In una settimana dove si parla tanto di Virtus ben al di là del basket giocato, coach Đorđević di qeusto vuole che la sua squadra intenda nella prossima uscita casalinga con Treviso, ultima salita delle 3 formazioni neo promosse della passata stagione.

Ma l’incontro casalingo avrà una nuova sede, sede che i tifosi virtussini ma non solo dovrebbero aver già ben intenso, quella Virtus Segafredo Arena da quasi 9.000 posti che inaugurerà proprio domenica 11 novembre.

Se il coach ha lamentato qualche partenza ad handicap di troppo nelle uscite casalinghe, potrà ora avere un’arma in più per contrastarle, sempre a domicilio l’impegno ma in un luogo nuovo per tutti, che ospiterà le V nere per l’ultimo allenamento settimanale ma di fatto impianto nuovo dove nessuno ha mai giocato col pubblico sugli spalti.

Treviso giunge qui con un percorso da 3-4, più partite perse al fotofinish dopo ottimi momenti di basket che non hanno portato a successi, vedi con Fortitudo e Trento.

La squadra dovrebbe essere ora al completo col rientro dell’ex Imbrò, poggia sulla gioventù del neozelandese Fotu, centro da oltre 15 punti a partita e 60% al tiro, mentre tra le sorprese positivo del campionato c’è il play Nikolic, oggetto del desiderio estivo Virtus, tiratore micidiale dall’arco.

Da qui prende le sue conclusioni anche il professor Logan, ondivago fin qui, ma sempre da non lasciar accendere per evitare strisce devastanti.

In una formazione che ha scelto il 5+5, spazio anche al lungo Cooke III e all’ex Trieste Parks, ma molto sta in mano agli italiani, dal nazionale Tessitori a Chillo, con Severini che qui pare abbia trovato la sua collocazione definitiva come l’esterno Uglietti, oltre al da poco rientrato Alviti.

Coach Menetti non ha paura nel dare spazio e responsabilità ai virgulti italiani in una squadra che segna 5 punti in meno della Virtus, non esagera col le conclusioni dall’arco con buone medie ma subisce a rimbalzo (penultima).

La De Longhi primeggia nei recuperi ma assiste poco, concedendo da 2 molto più dei bianconeri, più brava nel proteggere il tiro da 3.

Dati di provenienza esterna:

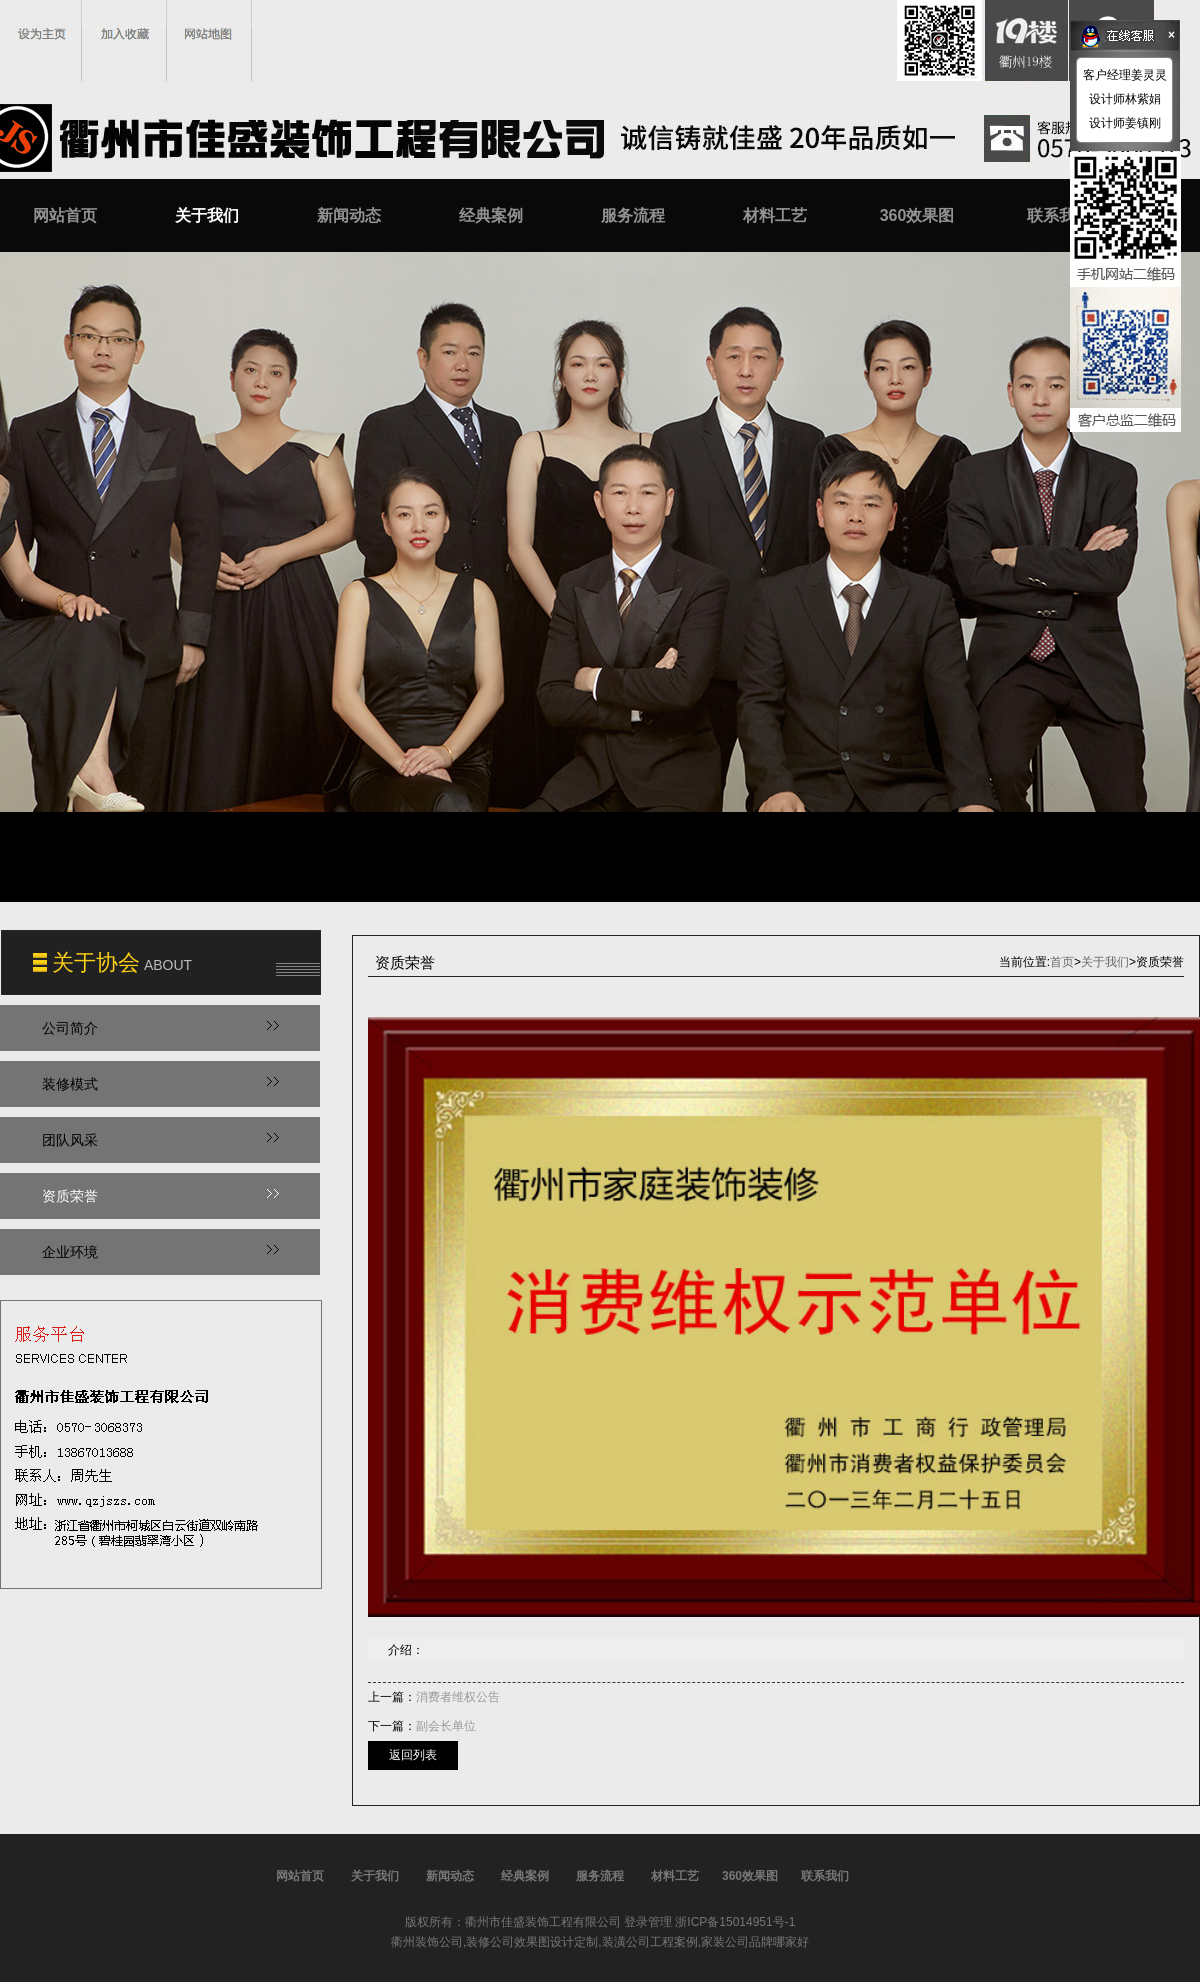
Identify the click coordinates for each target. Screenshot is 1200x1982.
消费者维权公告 (458, 1697)
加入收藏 (125, 34)
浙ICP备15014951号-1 (735, 1922)
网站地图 (208, 34)
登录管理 (648, 1922)
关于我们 (207, 215)
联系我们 (1059, 215)
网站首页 (65, 215)
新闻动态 (349, 215)
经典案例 (491, 215)
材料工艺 (775, 215)
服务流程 (633, 215)
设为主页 (42, 34)
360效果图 (917, 215)
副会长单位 (446, 1726)
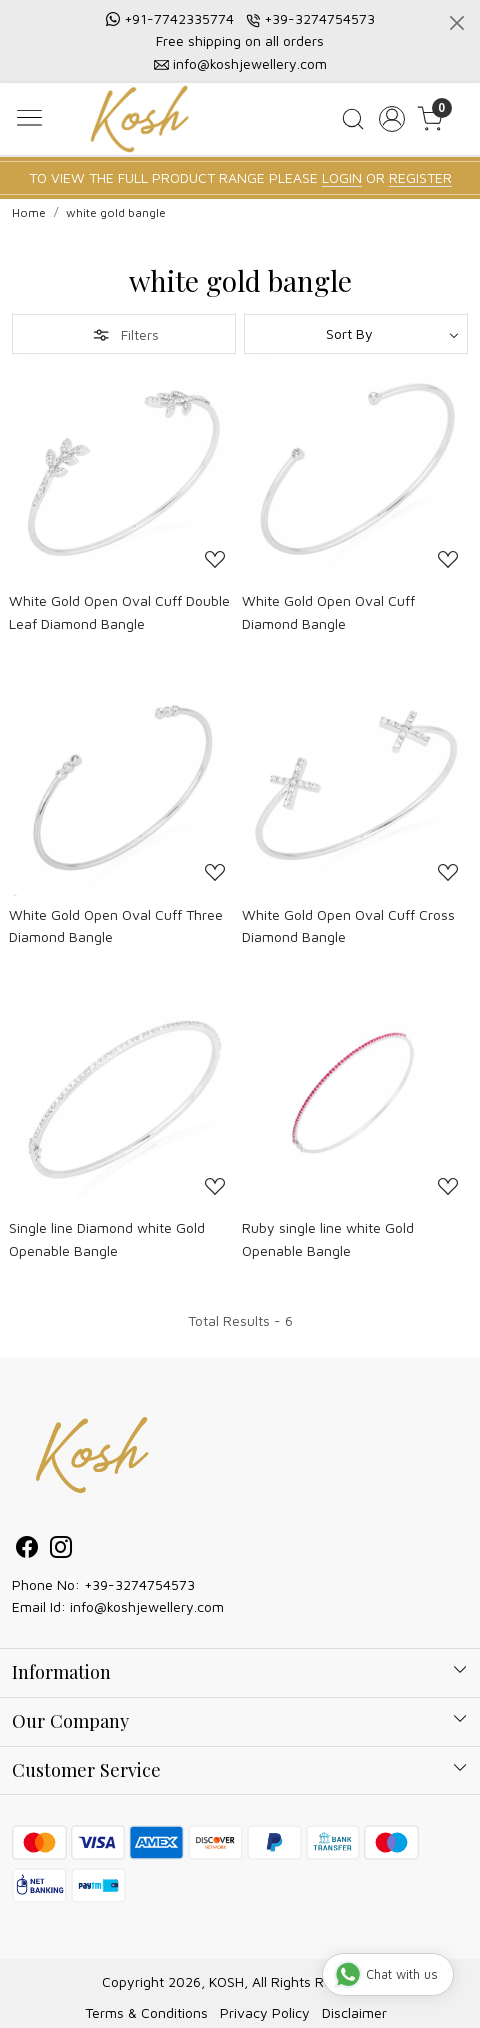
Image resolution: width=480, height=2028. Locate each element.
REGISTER (420, 177)
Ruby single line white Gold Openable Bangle (328, 1238)
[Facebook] (27, 1550)
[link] (352, 119)
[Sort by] (356, 334)
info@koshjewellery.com (250, 63)
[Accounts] (391, 119)
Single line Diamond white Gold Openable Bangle (107, 1238)
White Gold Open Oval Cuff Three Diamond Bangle (116, 925)
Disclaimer (354, 2012)
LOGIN (342, 177)
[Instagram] (61, 1550)
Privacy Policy (265, 2012)
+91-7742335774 (179, 18)
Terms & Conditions (146, 2012)
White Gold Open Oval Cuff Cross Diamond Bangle (348, 925)
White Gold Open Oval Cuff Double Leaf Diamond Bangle (119, 611)
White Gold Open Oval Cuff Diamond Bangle (328, 611)
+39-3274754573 (319, 18)
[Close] (457, 23)
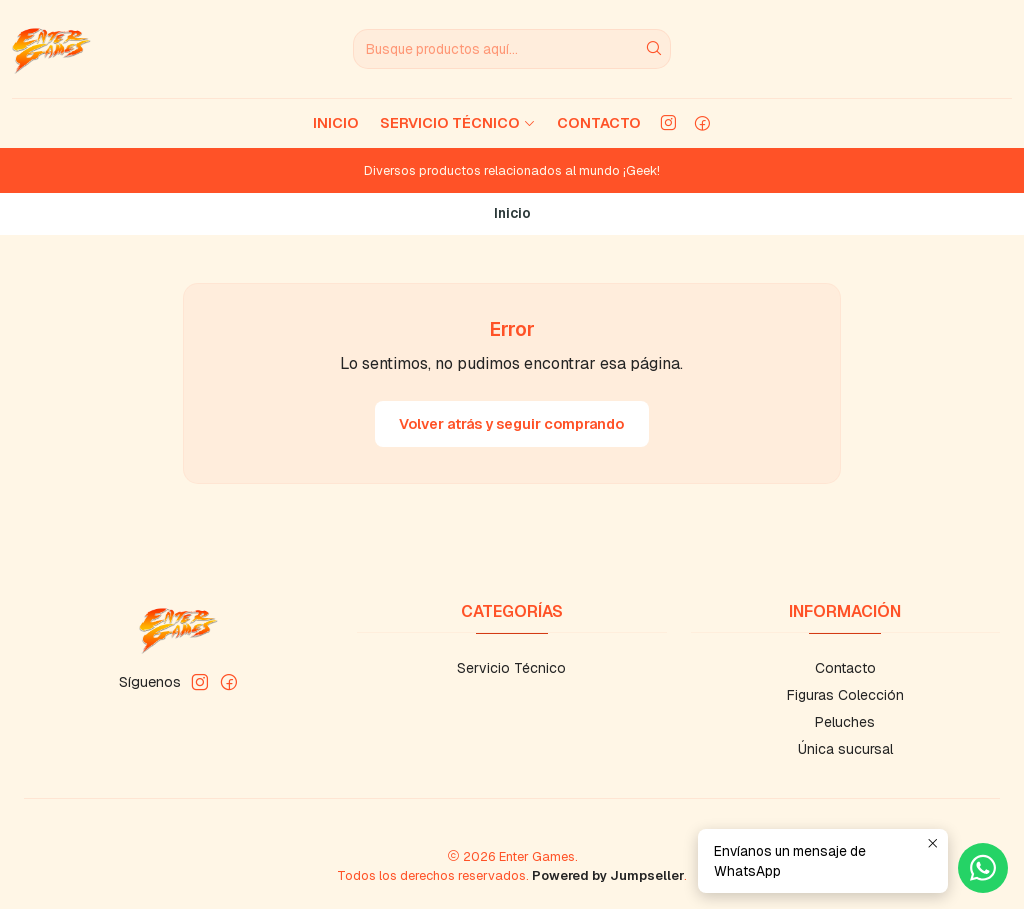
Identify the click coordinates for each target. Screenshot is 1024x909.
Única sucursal (845, 749)
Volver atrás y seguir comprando (511, 424)
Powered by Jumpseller (608, 875)
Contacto (599, 123)
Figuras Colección (845, 695)
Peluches (845, 722)
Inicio (336, 123)
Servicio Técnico (458, 123)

La Virtus dovrà dimenticare, o far tesoro, di alcune partenze troppo leggere viste in casa (fuori viene in mente solo Patrasso, unica sconfitta dell’anno), anche se questa domenica non ci sarà la solita abitudine al PalaDozza, cercando risposte di nuovo da quella difesa fanatica mostrata con Ulm solo in pochi minuti.

Non c’è modo migliore per inaugurare l’arena di una vittoria convincente e divertente, per premiarsi in classifica ma pure nel richiamare pubblico presso una struttura che ha posti per contenerli.

La partita sarà trasmessa in diretta domenica 11 novembre ore 18:00 su Eurosport Player e Radio Bologna Uno.